INSTRUCTIONS TO FOLLOW:
Start at the line in the entries below that contains "Task: Toggle the DVD-RAM write checkbox", stop at the line that contains "Screen dimensions: 377x471", and output exactly the lines in that span, both ends included.

DATA PROVIDED:
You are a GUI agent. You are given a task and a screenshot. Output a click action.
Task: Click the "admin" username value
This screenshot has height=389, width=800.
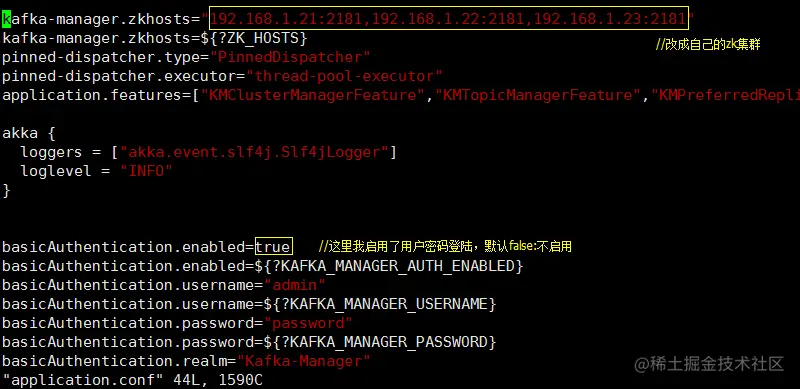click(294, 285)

---

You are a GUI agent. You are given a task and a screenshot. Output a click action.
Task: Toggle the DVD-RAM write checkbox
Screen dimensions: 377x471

COMPLETED EXERCISE:
Task: Toggle the DVD-RAM write checkbox
Screen dimensions: 377x471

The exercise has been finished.